Surgical procedure of pyloric stenosis treatment
The child undergoes the procedure under general anesthesia, ensuring a pain-free experience, and the surgery typically takes less than an hour. This method of pyloric stenosis treatment is known as pyloromyotomy or Ramstedt’s operation, where the thickened pylorus muscle is carefully cut to create an opening. While the pyloric muscle retains its function, this newly created gap allows milk and food to pass into the intestines for proper digestion and absorption. The stomach lining may slightly protrude into the opening. However, it poses no risk of leakage.
Pyloromyotomy can be performed using a laparoscopic approach, which involves three small incisions in the abdomen, one for a camera and two for surgical tools. These incisions are closed with dissolvable stitches and skin glue, offering a shorter recovery period. Alternatively, open surgery may be used, involving a larger incision and a longer recovery duration.

After pyloric stenosis treatment surgery
Following pyloric stenosis treatment through pyloromyotomy, the child is returned to the ward for monitoring until their condition improves. Painkillers and intravenous fluids are administered to support the full recovery of the stomach and intestines. Approximately six hours after surgery, the child can be fed milk in controlled amounts and concentrations, based on child’s tolerance and the health provider’s instructions, especially in the case of formula milk. Breast milk can be offered from a bottle during initial feedings.

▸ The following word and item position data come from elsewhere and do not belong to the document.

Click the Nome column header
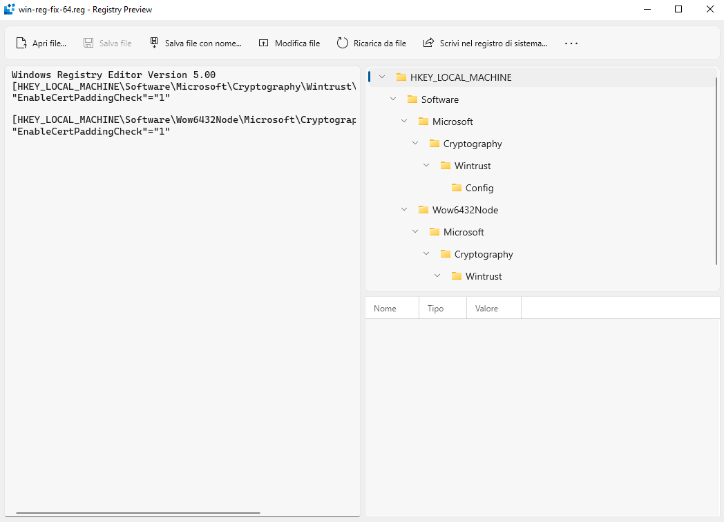(385, 308)
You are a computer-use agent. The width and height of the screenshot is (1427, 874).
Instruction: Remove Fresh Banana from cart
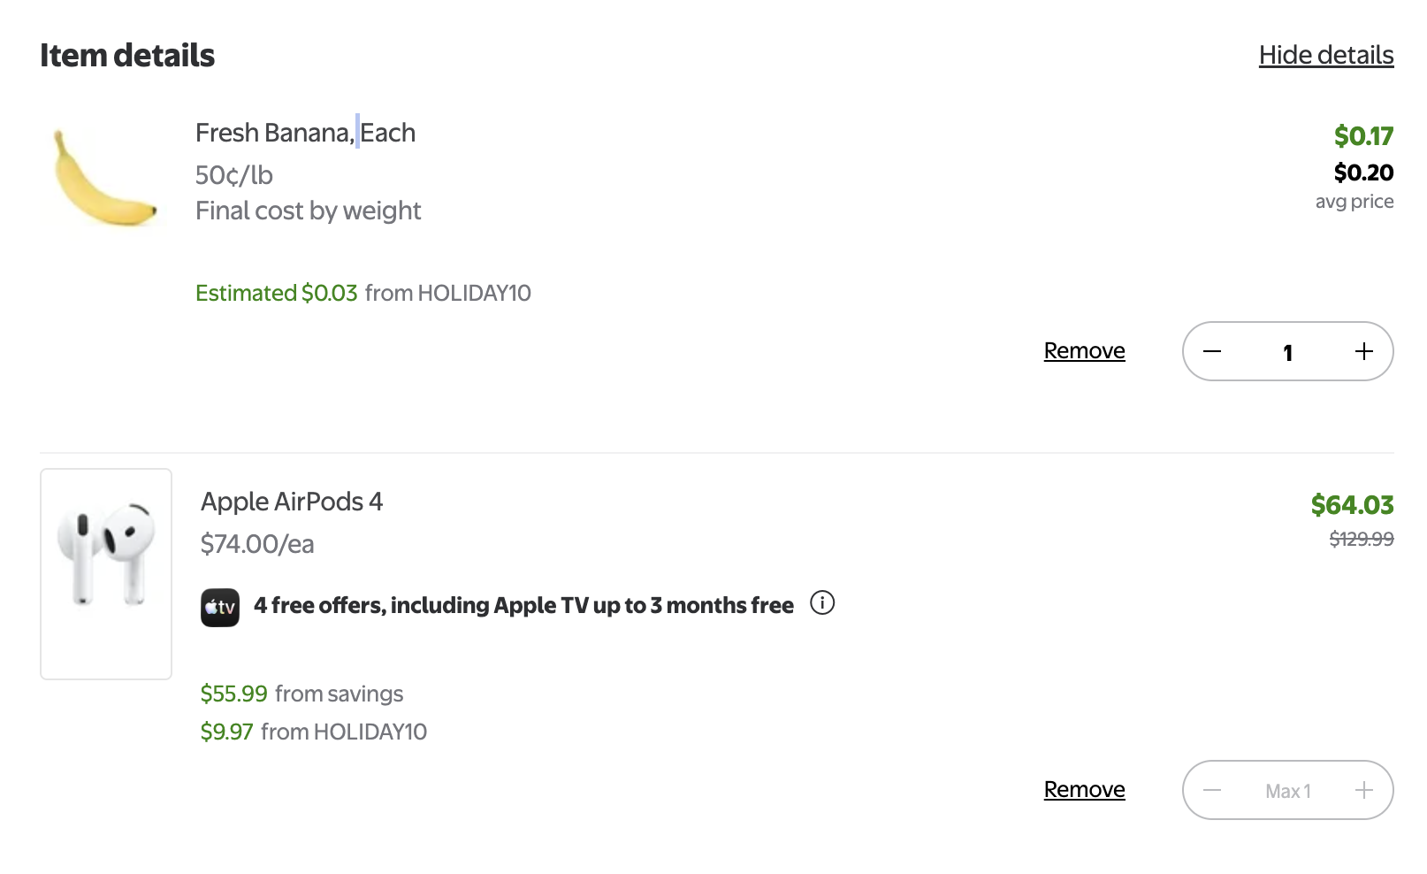tap(1084, 350)
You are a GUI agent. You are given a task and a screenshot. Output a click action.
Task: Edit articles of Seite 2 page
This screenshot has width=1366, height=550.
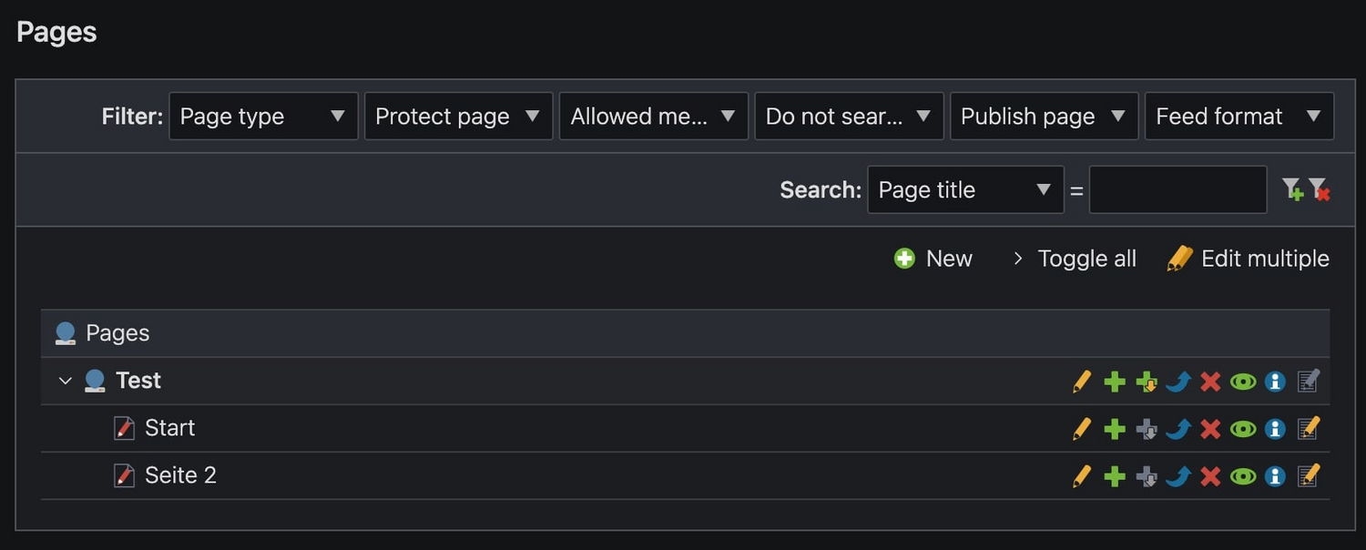[1309, 476]
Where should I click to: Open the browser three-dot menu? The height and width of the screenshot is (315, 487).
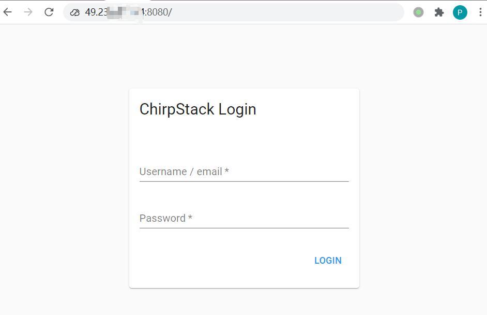click(481, 12)
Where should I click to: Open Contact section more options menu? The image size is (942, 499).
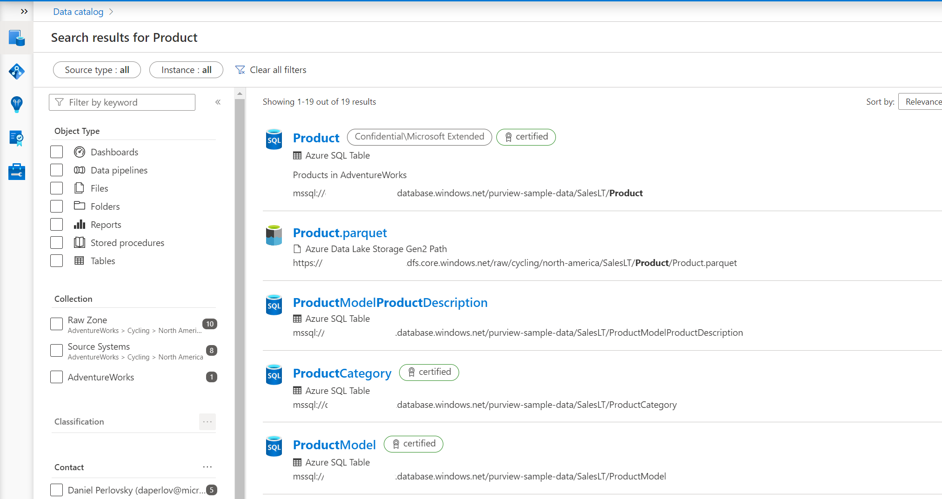(207, 467)
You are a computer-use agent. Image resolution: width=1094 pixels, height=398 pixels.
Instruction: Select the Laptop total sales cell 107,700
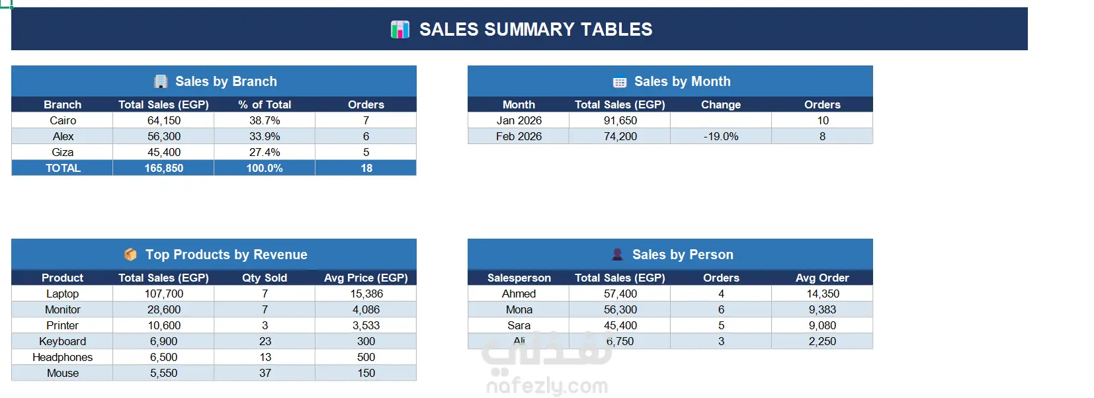click(x=164, y=294)
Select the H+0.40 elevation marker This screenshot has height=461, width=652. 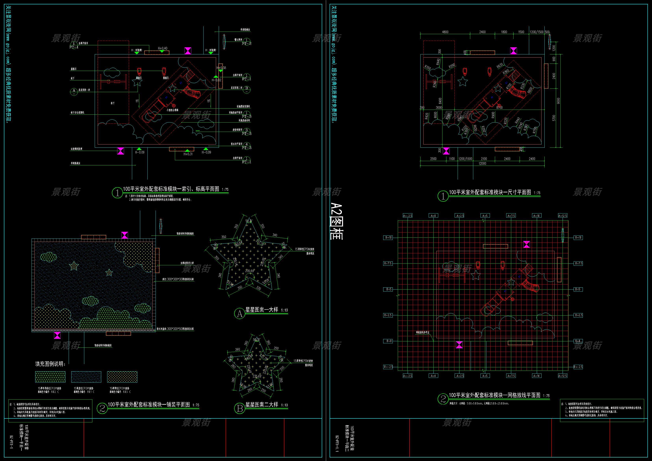[x=163, y=49]

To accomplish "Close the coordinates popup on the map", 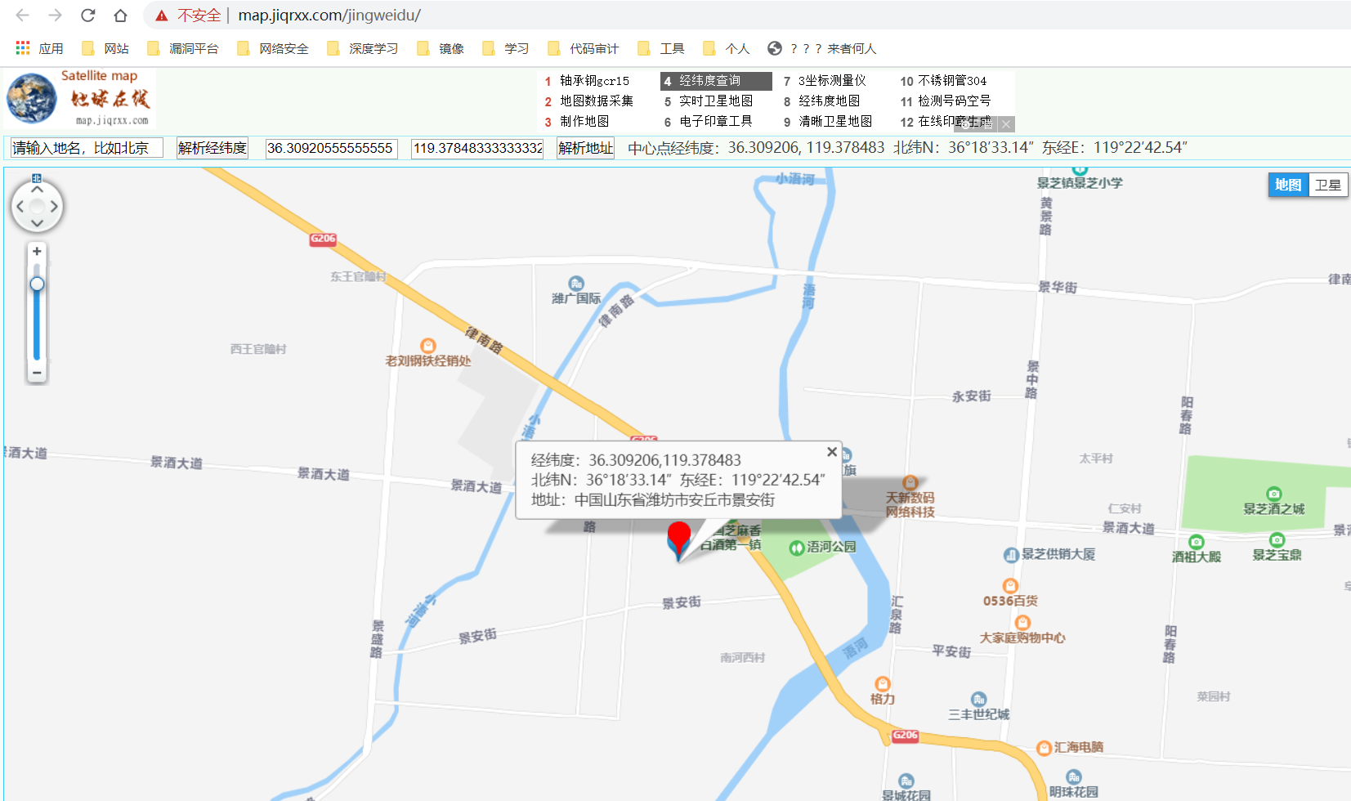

At home, the child may experience some abdominal discomfort, so painkillers are recommended for at least three days after the surgery. Loose clothing is advised to minimize irritation and reduce pain. The surgical sutures require no removal as they resolve on their own. Parents should ensure that the operation site remains dry and clean for at least two days after the surgery to support healing and should take extra care during child’s baths. A follow-up visit to the doctor is necessary within 7-10 days, or sooner if parents notice any unusual signs. Some of these signs include:
- Increased abdominal pain
- Bloated or enlarged stomach
- Decreased diaper wetting
- Recurrence of frequent vomiting
- Redness, swelling, or discharge at the surgical site
Pyloric stenosis is a rare gastrointestinal disorder that primarily affects newborns. The real causes of this disease are not known yet. The condition is identifiable through its distinguishable early signs and symptoms, including projectile vomiting, dehydration, and weight loss, making it crucial to instantly consult a healthcare provider for diagnosis. Early detection of its signs plays a vital role in managing and addressing the condition effectively. Treatment primarily involves surgical intervention with pyloromyotomy surgery to restore normal digestive function.